> **Opdracht**:
Schrijf de tekst over de woningwaarde in het Groninger aardbevingsgebied verder en begin direct na de laatste zin.

> **Leestekst**:
Woningwaarde in het aardbevingsgebied

Door: skjuristen | 2 juni 2020

Voorgeschiedenis

Woningeigenaren van woningen gelegen in het Groninger aardbevingsgebied lijden schade vanwege een andere waardeontwikkeling van hun woning ten opzichte van woningeigenaren van soortgelijke woningen buiten het aardbevingsgebied. Daarover bestaat al lange tijd consensus. In 2015 heeft de rechtbank Noord Nederland geoordeeld dat deze woningeigenaren gecompenseerd moeten worden. Dit ongeacht de vraag of er sprake is van fysieke schade en ongeacht de vraag of de woning is verkocht. Nadat de NAM in hoger beroep is gegaan is dit in 2018 door het gerechtshof Arnhem-Leeuwarden opnieuw bevestigd.

> **Gegevensblok**:
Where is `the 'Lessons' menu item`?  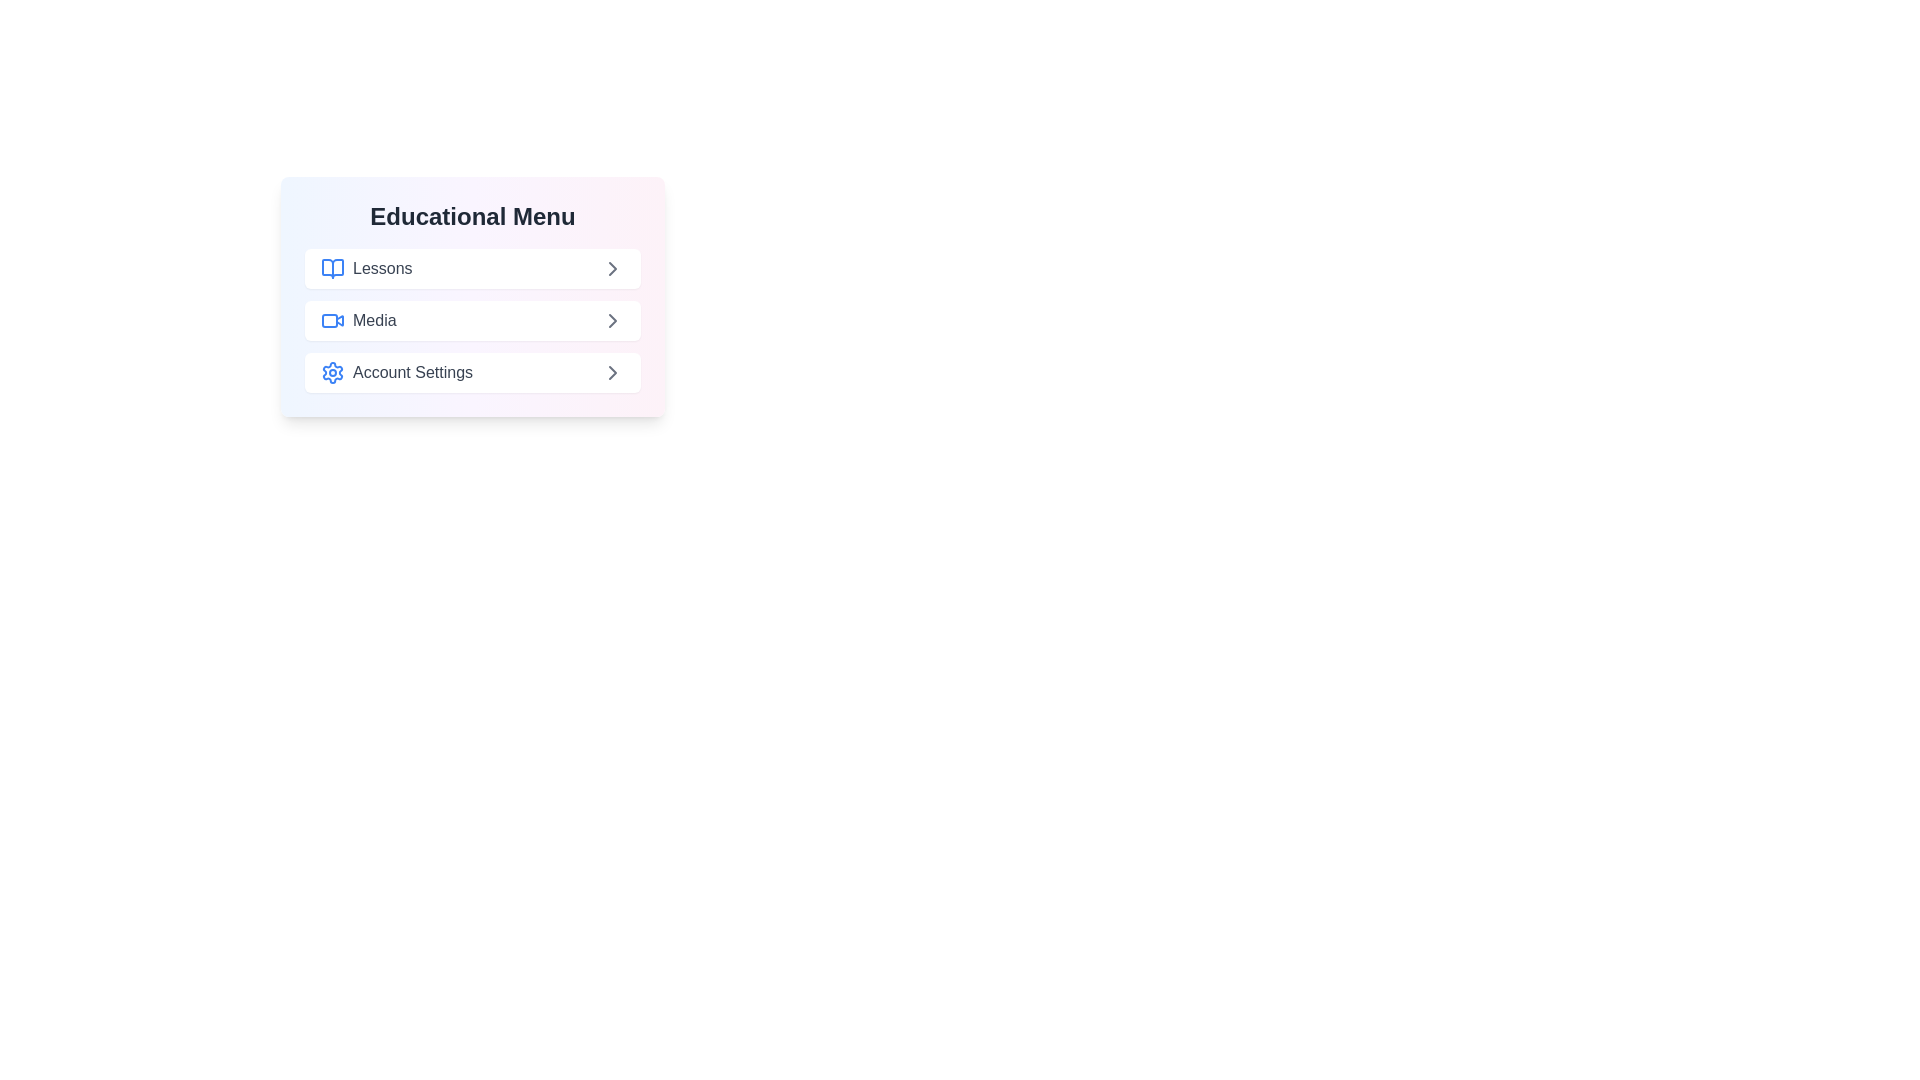
the 'Lessons' menu item is located at coordinates (366, 268).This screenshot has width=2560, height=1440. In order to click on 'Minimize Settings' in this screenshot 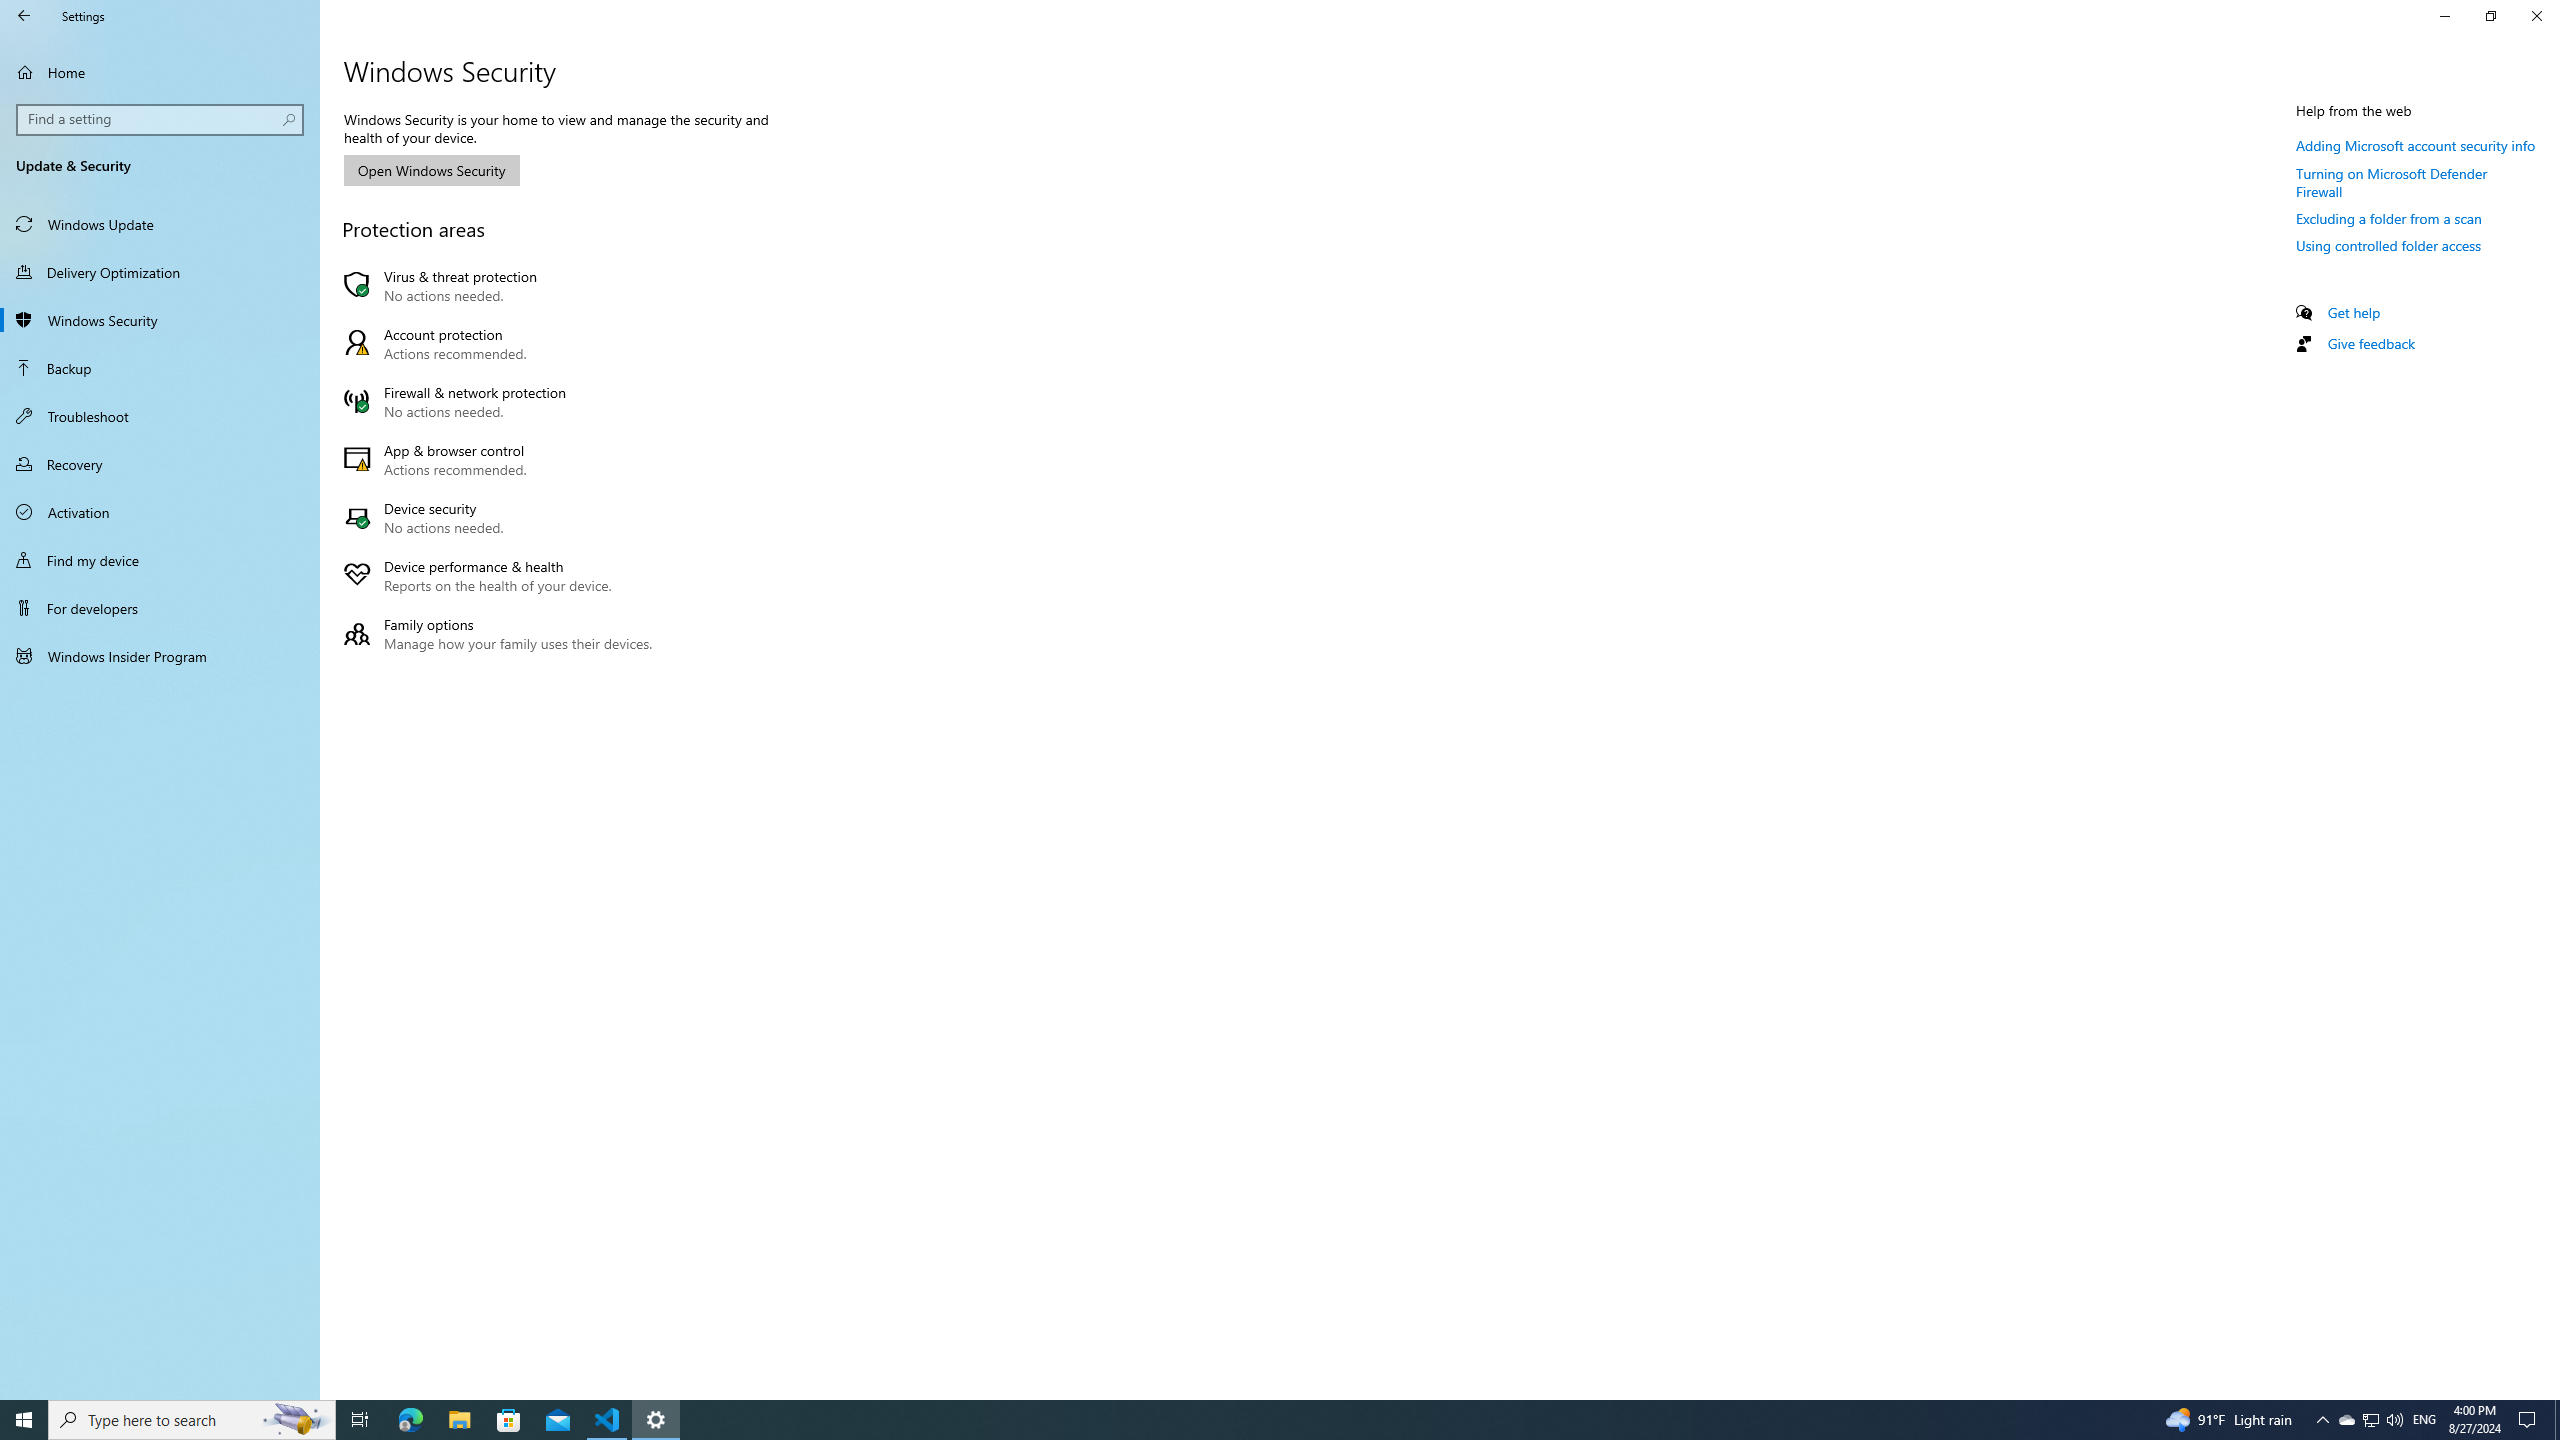, I will do `click(2443, 15)`.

> **Het antwoord**:
De vraag die veel opkwam was hoe de schade begroot moest worden als een woningeigenaar schade claimde terwijl hij zijn woning nog niet had verkocht. Hoeveel schade heb je op dat moment? Kan die schade vergroot of verkleind worden in de toekomst? Wat is het moment van schadevaststelling? De Hoge Raad (het hoogste rechtsorgaan in Nederland) gaf aan dat de schade pas begroot zou kunnen worden als er sprake is van een “geofysisch voldoende stabiele toestand”. Het zou momenteel nog te onzeker zijn om een vergoeding toe te kennen. Kortom, een woningeigenaar kan schade claimen als zijn woning nog niet verkocht is maar omdat de bodem niet stabiel genoeg is (het is niet te voorzien hoe de frequentie en magnitude van aardbevingen in de toekomst zal zijn), kan er nog geen goede berekening gemaakt worden. 

Dit is uiteraard een onwenselijke situatie, de rechtspraak heeft geoordeeld dat woningeigenaren gecompenseerd moeten worden en het is duidelijk dat op dít moment al schade bestaat, het is alleen niet bekend hoe groot deze schade is. Minister Wiebes heeft vervolgens een adviescommissie in het leven geroepen die de opdracht kreeg om te adviseren over een methode voor het begroten van schade door waardedaling. De commissie Hammerstein ging met deze opdracht aan de slag. Het betreft een tamelijk technisch advies waarbij het in deze blog te ver voert om alle zaken te bespreken. Het originele advies kunt u hier vinden. Het is op voorhand van belang te vermelden dat deze commissie na een uitgebreide analyse van de uitspraak van de Hoge Raad heeft aangegeven dat het mogelijk is om ook nu al tot schadevergoeding over te gaan.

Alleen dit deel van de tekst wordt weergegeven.